| EXTRACT PROVIDED |
Claiming that the grand mastership of the order was tied to the duchies of Parma and Piacenza and descent from the Farnese family, Marie Louise proclaimed herself grand master of the Constantinian Order on 26 February 1816. She was descended from the Farnese family through her grandfather, Ferdinand I of the Two Sicilies, who was still alive and still legitimately claimed the position of grand master himself. Although her claim to the position was immediately met with protest from Ferdinand, Maria Louise had the powerful support of her father, Emperor Francis I of Austria. Though Ferdinand protested to Pope Pius VII, there was little Pius could do other than refusing to recognize Maria Louise, especially in the face of Francis' support of her. Trying to reach a position of agreement, the official position of the court of the Two Sicilies was that Ferdinand's right to the order could not be diminished as it was based on primogeniture, but that Maria Louise was also in her right to found an order in imitation of the Constantinian Order given that she governed Parma; however due to the changes introduced by her, such as introductions of new classes, the order could not be considered a continuation of the ancient order. There was never any formal accord between Parma and Naples, but the two orders continued to maintain a status quo by refusing requests for awards by the other's subjects, and by the Parma order adding the adjectives "Imperial" and "Angelic" to the order's full name.

House of Habsburg-Lorraine (1816–1847)

House of Bourbon-Parma (1848–present)

Other claimants 
 Andrea Angeli (claimant 1634–1644), the youngest son of grand master Girolamo I Angeli. Disputed the succession of Angelo Maria Angeli in 1634 on account of Angelo Maria's father Michele Angeli having been born illegitimate.

| DATA SHOWN |
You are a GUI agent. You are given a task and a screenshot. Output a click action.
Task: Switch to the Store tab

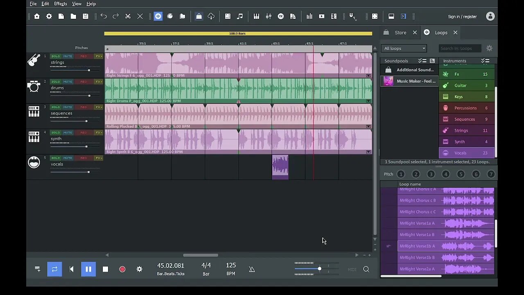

| CHALLENGE |
Reproduce word for word everything from "House of Habsburg-Lorraine" down to "been born illegitimate." in the passage above on the Constantinian Order.

| REPLY TO THE TASK |
House of Habsburg-Lorraine (1816–1847)

House of Bourbon-Parma (1848–present)

Other claimants 
 Andrea Angeli (claimant 1634–1644), the youngest son of grand master Girolamo I Angeli. Disputed the succession of Angelo Maria Angeli in 1634 on account of Angelo Maria's father Michele Angeli having been born illegitimate.